Si
la tragedia griega persigue la purificación de las pasiones antisociales o
malsanas a través de la identificación del espectador con el destino del héroe,
algo así como “huy, menos mal que le pasó a él, porque esa macana me la podría
haber mandado yo”; el melodrama de enfermedades persigue la licuación de la
mala suerte con un espectador cruzando los dedos y diciendo: “que no me toque a
mí, que no me toqué a mí, que no me toque a mí”. O sea otra forma de la
catarsis por el terror.
El
melodrama de enfermedades, insisto, es la forma más rústica y perezosa de
desatar simpatía en el espectador. (Después de matar a la madre o la mascota de
un niño protagonista, claro). Porque ¿quién no se conduele si a los cinco
minutos de empezada la película al o a la protagonista, le asestan un
diagnóstico inapelable de una enfermedad mortal que lo o la desbarrancará en sufrimientos
paulatinos que sobrellevará con nobleza? Nadie. A menos que se tenga una
psicopatía, o el o la protagonista sean ese actor o actriz que detestamos con
vehemencia, en cuyo caso la catarsis es otra.
Pero
por más que despotrique, me desgañite o me arranque los cabellos, el mundo
seguirá haciendo melodramas de enfermedades. Dejando de lado el cáncer o el
sida, a los que, por suerte, el progreso de los tratamientos ha vuelto menos
aterradores, el mal más asustador que permanece incólume es el Alzheimer.
Entonces será eso lo que le tocará padecer a la Alice del angustiante título
original en inglés (Still Alice, es
decir, Todavía Alicia, que aquí
pasaron al más alentador de Siempre Alice).

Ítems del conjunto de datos
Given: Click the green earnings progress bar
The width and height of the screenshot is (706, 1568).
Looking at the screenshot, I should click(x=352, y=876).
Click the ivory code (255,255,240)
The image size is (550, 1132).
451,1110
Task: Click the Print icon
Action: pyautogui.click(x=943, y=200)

Ejercicios.
1. Transcribe del texto sobre el melodrama de enfermedades el pasaje que empieza en "Entonces será eso" y termina en "de Siempre Alice).".
2. Resume en dos oraciones el texto sobre el melodrama de enfermedades.
3. Por favor, prosigue el texto sobre el melodrama de enfermedades desde donde se detiene.

Respuestas.
1.
Entonces será eso lo que le tocará padecer a la Alice del angustiante título
original en inglés (Still Alice, es
decir, Todavía Alicia, que aquí
pasaron al más alentador de Siempre Alice).

2. El texto sostiene que el melodrama de enfermedades busca una catarsis por el terror, con un espectador que cruza los dedos para que la desgracia no le toque, y que es la forma más rústica y perezosa de despertar su simpatía. Como el mundo seguirá haciendo estos melodramas y el Alzheimer es el mal más asustador que permanece incólume, esa es la enfermedad que padecerá la Alice de Still Alice, estrenada aquí como Siempre Alice.

3.
(Ah, “naturaleza muerta” en inglés se dice Still life, o sea que también este
juego de palabras está presente en el título, sorry, in English, todas las
connotaciones son deprimentes)
Alice
(la grande entre las grandes, Julianne Moore), de todas las profesiones que
podría tener, tiene la más pertinente para combinar con el Alzheimer: es
psicolingüista. Una profesional reconocidísima que dicta seminarios en
universidades y esas cosas. Y no va que un día se olvida una palabra, y otro se
pierde mientras corre, y otro saluda dos veces a la nueva novia del hijo (y qué
querés, si el chico cambia más veces de novia que de camisa…) entonces
Julianne, perdón, Alice va al neurólogo que más temprano que tarde le dice que
tiene Alzheimer. El marido, el bueno de Alec Baldwin, no lo puede creer porque
Julianne, perdón, Alice, es joven todavía para esos trotes, anda recién pisando
la cincuentena y ni la menopausia bien instalada tiene todavía. Pero que se le
va a hacer, le tocó. Y por si esa tremenda cosa no fuera suficiente, los
guionistas (y la novelista original antes de ellos) decidieron que tiene una
variedad hereditaria o sea que se la pasó a alguno o a todos de los tres hijos
que tiene.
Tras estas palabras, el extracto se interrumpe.